Personally I am mystified as to why so much attention is devoted to calorific and fat intake when vitamins and minerals are at least as important, yet their levels are seldom listed on foodstuff labels. Indeed if one eats food of low vitamin/mineral content, that is the very time the body creates an artificial hunger to induce one to eat more to compensate. I therefore maintain that if all food were of high vitamin/mineral content and food value, we would automatically eat less of it, so there would be no need for diet foods (not all of which are of high nutritional value, even if they are low-fat).

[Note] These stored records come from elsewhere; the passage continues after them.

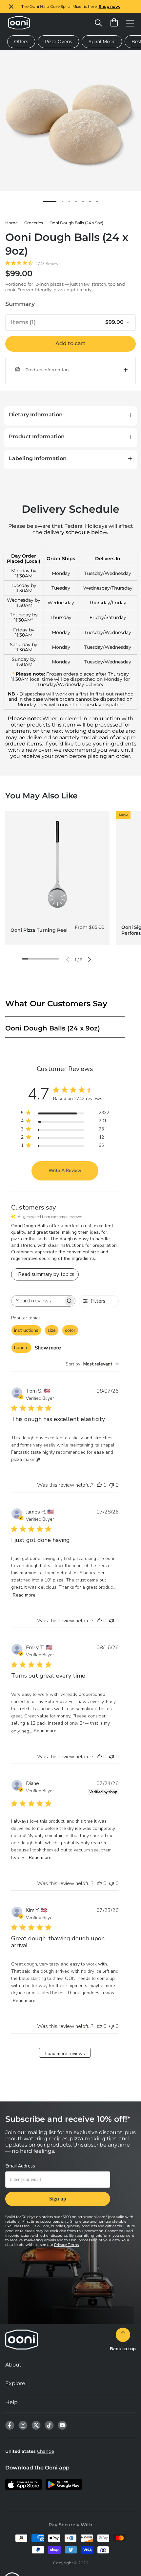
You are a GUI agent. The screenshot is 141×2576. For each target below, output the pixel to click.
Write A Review (65, 1170)
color (70, 1330)
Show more (48, 1347)
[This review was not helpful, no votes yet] (111, 1485)
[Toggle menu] (130, 23)
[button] (70, 370)
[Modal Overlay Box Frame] (57, 2188)
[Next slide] (89, 959)
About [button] (13, 2365)
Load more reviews (65, 2053)
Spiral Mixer (102, 41)
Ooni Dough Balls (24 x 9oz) (76, 222)
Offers (21, 41)
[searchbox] (37, 1301)
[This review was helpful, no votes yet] (99, 1620)
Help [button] (11, 2402)
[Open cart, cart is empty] (114, 22)
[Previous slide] (67, 959)
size (52, 1330)
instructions (26, 1330)
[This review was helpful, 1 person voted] (99, 1485)
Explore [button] (15, 2383)
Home (11, 222)
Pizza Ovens (58, 41)
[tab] (49, 201)
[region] (70, 6)
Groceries (33, 222)
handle (21, 1348)
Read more (24, 1595)
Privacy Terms (66, 2244)
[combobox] (92, 1364)
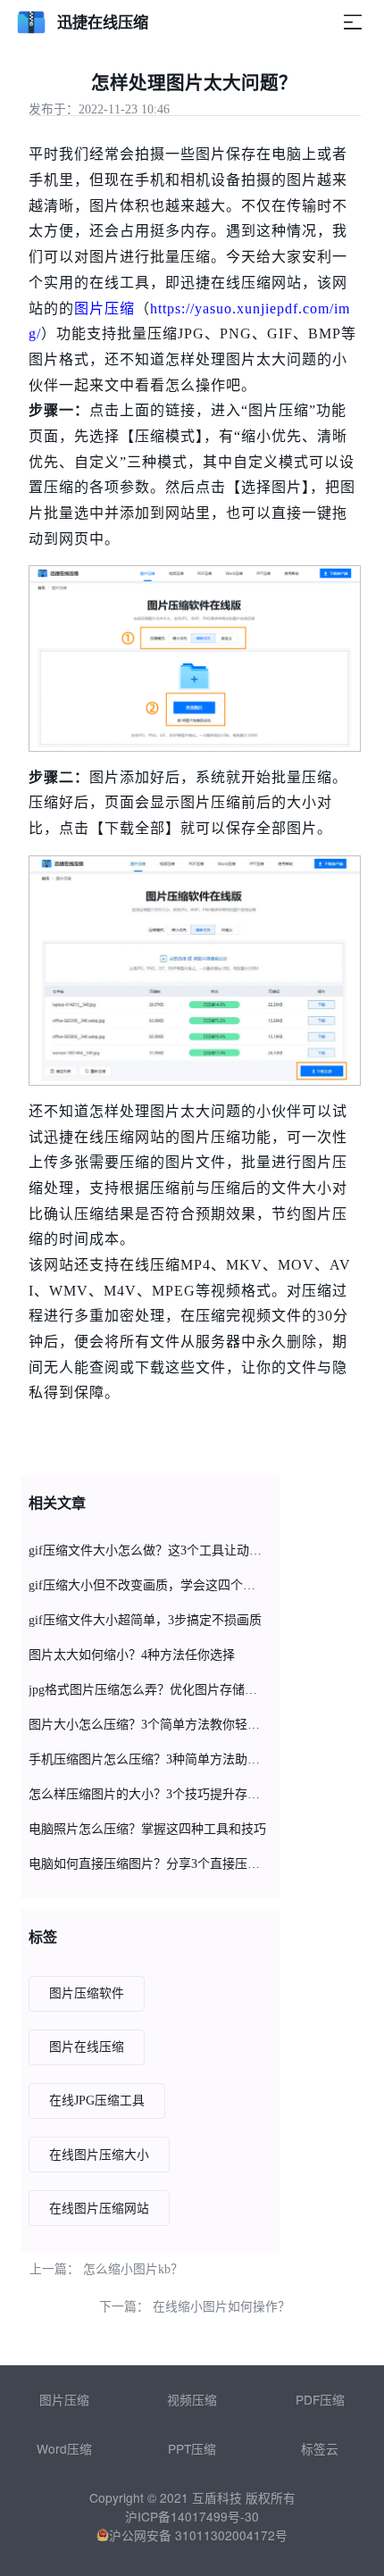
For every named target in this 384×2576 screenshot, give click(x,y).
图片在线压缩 (86, 2047)
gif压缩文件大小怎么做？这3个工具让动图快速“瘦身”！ (147, 1550)
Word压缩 (64, 2448)
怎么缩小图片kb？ (133, 2269)
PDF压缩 (320, 2399)
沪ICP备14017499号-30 (192, 2516)
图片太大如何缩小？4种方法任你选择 (132, 1655)
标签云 (319, 2448)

On a final note, if you want to try the Vitamin B12 as an experiment for yourself, do let me know how you get on. I'd be fascinated to know it if works for you as well. Let's conduct a mass experiment (for humans on humans) here.

4 comments:

Steve said...

When we were kids my mother went through a spate of throwing vitamin supplements down our throats... probably at the behest of our GP. At the time food labelling was dire and nobody knew what was in their food at all. As an adult I've never thought about pepping myself up with vitamins... at my age I probably should consider it!

Wisewebwoman said...

I take substantial amts of Vit D in drop form and also a mix of Vit C and Lysine.
Interesting about B12 and a restoration of hair colour.
Mine has never gone completely gray but hey, worth a try to restore it.
XO
WWW

Patent Attorney said...

That's really interesting to know! Question now is whether I want to actually keep the silver fox look?

The Poet Laura-eate said...

Steve, you are right about the 70s. But despite better labelling food production standards are still selling us short of vitamins.

WWW, I remember being wowed by your results with Vitamin D helping depression. Keep taking the tablets as they say!

Patent Attorney - whatever works for you! Thanks for dropping by.